### [GIVEN PROBLEM A]
For each statement, decide whether it agrees with the debugging write-up. Answer yes or no, and quote the deciding words of the debugging write-up exactly: (i) The fault could be reproduced on a second board. (ii) The disassembly was created with Watcom’s ‘wdis’ tool. (iii) The mystery character appeared after about ten minutes of web requests.

### [PASSAGE PROVIDED]
◇ ◇ ◇ ◇ ◇
After about an hour of sending thousands of web requests, bingo, the mystery character appeared, and the logic analyser breakpoint I set had triggered. I was pleased to see a clean and clear write of 0xFF to 0x20481 – the exact value to the location I suspected was being trashed.
After scrolling through reams of bus transactions and correlating it to a dissassembly, which I used Watcom’s ‘wdis’ tool to create, the problem was becoming apparent.
Although there was only one problem that caused the original fault, I spotted another while I was at it:
1 – I’d forgotten to push the AX register to the stack in the ISR. A bit of a bummer for any interrupted code that was using it.
2 – The second problem had me feeling like I’d failed computer science 101. I’m using the W5100’s interrupt so the application doesn’t have to waste time polling the SPI for stuff to do. Generally speaking the interrupt handler adhered to good practise – Doing no real work, just flagging stuff for the main routine to do.
The oops? I was still reading from the SPI in the ISR, and the main routine code was too, so one thread of w1500_read() would be interrupted by another copy of w5100_read(), stuffing the whole thing up, because the SPI controller and the W5100 are a shared resource, and I wasn’t disabling interrupts for the execution of the non interrupt context version.
In the end I moved the W5100 flags ‘read’ out of the ISR, and into the main loop, instead just flagging the interrupt pin in the ISR, which is safe.
Did I really need a logic analyser for this? Not really, but heck, once I had a capture, it helped me find both problems in minutes.
Recently I started on getting the Arduino Ethernet shield working with 8OD. Aside from the pull up resistor problem which was found and fixed fairly easily, another much more ominous issue cropped up while I was making a little web demo app.
Crap. After a few hundred web requests – it appears. Straight away I can see that the source of this text, which is in a “const” section in RAM is being modified. There’s nothing in the code that I can see which would be modifying this area. This is not good.
Either it’s memory corruption caused by code bug, or a hardware fault. I have been able to rule out fault with a specific unit, because it reproduces easily on a second board. Beyond that, I’m stumped. It’s now time to break out with the logic analyser, and put a breakpoint on that memory location, and hopefully see what’s changing it.
Before I can even do that, I’ve got to prepare an 8OD.1 unit for logic analysis, which is a bit of a job.
Many of the connections needed for logic analysis are on the EPROM socket, but there’s still quite a lot that aren’t. The rest are exposed as test pads which I then have to solder wires and headers to. This is a little bit of a pain but with the PCB only being 2 layer, adding footprints for test connectors (I.e. Mictor test probes) is out of the question.
◇ ◇ ◇ ◇ ◇
### [GIVEN PROBLEM B]
In the entries below, rewrite the stretch from the line containing "Given: Open View" through the end of the entries, replacing "Viewport" with "Display area" and leaving everything else unchanged. Give only those lines.

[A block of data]
◇ ◇ ◇ ◇ ◇
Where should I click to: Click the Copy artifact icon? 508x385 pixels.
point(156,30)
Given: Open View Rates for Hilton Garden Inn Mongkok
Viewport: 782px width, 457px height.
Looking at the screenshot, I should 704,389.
◇ ◇ ◇ ◇ ◇
### [WRITTEN ANSWER A]
(i) Yes: "it reproduces easily on a second board"
(ii) Yes: "which I used Watcom’s ‘wdis’ tool to create"
(iii) No: "After about an hour of sending thousands of web requests"

### [WRITTEN ANSWER B]
Given: Open View Rates for Hilton Garden Inn Mongkok
Display area: 782px width, 457px height.
Looking at the screenshot, I should 704,389.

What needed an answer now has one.